We are using all-MiniLM-L6-v2 sentence-transformers model that maps sentences to a 384 dimensional dense vector space.

In [7]:
device = 'cuda' if torch.cuda.is_available() else 'cpu'
if device != 'cuda':
    print('Sorry no cuda.')
model = SentenceTransformer('all-MiniLM-L6-v2', device=device)

Sorry no cuda.


In [8]:
# Create sample query/question and turn it into an embedding 
query = 'which city is the most populated in the world?'
xq = model.encode(query)
xq.shape

(384,)

In [9]:
# Instantiate utils class from DLAIUtils
utils = Utils()
# Setup Pinecone by getting the api key from the utils class
PINECONE_API_KEY = utils.get_pinecone_api_key()

In [10]:
# Connect to Pinecone serverless version and create an index
pinecone = Pinecone(api_key=PINECONE_API_KEY)
INDEX_NAME = utils.create_dlai_index_name('dl-ai')

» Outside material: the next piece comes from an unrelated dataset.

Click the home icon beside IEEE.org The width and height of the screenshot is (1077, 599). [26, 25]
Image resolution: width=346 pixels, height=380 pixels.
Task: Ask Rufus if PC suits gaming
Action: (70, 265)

# Check if the index exists and delete it if it does
if INDEX_NAME in [index.name for index in pinecone.list_indexes()]:
    pinecone.delete_index(INDEX_NAME)
print(INDEX_NAME)
# Create the index
pinecone.create_index(name=INDEX_NAME, 
    # Dimension of the embeddings
		dimension=model.get_sentence_embedding_dimension(), 
    # Index metric to find the similarity between embeddings   
    metric='cosine',
    # Serverless specification, specifies what public cloud to use and the region
    spec=ServerlessSpec(cloud='aws', region='us-west-2'))
# Pointer to the index
index = pinecone.Index(INDEX_NAME)
print(index)

dl-ai-wzhfz2rot3blbkfjckgchvjahqrbvqjj4ygp
<pinecone.data.index.Index object at 0x14541cd90>


In [11]:
# Upload data, create embeddings and upsert to Pinecone
batch_size=200
vector_limit=10000

questions = question[:vector_limit]

import json

# Iterate over the questions in batches
for i in tqdm(range(0, len(questions), batch_size)):
    # find end of batch
    i_end = min(i+batch_size, len(questions))
    # create IDs batch
    ids = [str(x) for x in range(i, i_end)]
    # create metadata batch
    metadatas = [{'text': text} for text in questions[i:i_end]]
    # create embeddings
    xc = model.encode(questions[i:i_end])
    # create records list for upsert
    records = zip(ids, xc, metadatas)
    # upsert to Pinecone
    index.upsert(vectors=records)

  0%|          | 0/50 [00:00<?, ?it/s]

In [12]:
index.describe_index_stats()

{'dimension': 384,
 'index_fullness': 0.0,
 'namespaces': {'': {'vector_count': 10000}},
 'total_vector_count': 10000}

## Run Your Query 

In [13]:
# small helper function so we can repeat queries later
def run_query(query):
  # Create a vector embedding for the query
  embedding = model.encode(query).tolist()
  # Pass the embedding to the Pinecone index and get the top 10 results and ask for metadata
  results = index.query(top_k=10, vector=embedding, include_metadata=True, include_values=False)
  # Iterate over the results and print the score and the metadata
  for result in results['matches']:
    print(f"{round(result['score'], 2)}: {result['metadata']['text']}")

In [14]:
# Run the query and get back similar questions
run_query('which city has the highest population in the world?')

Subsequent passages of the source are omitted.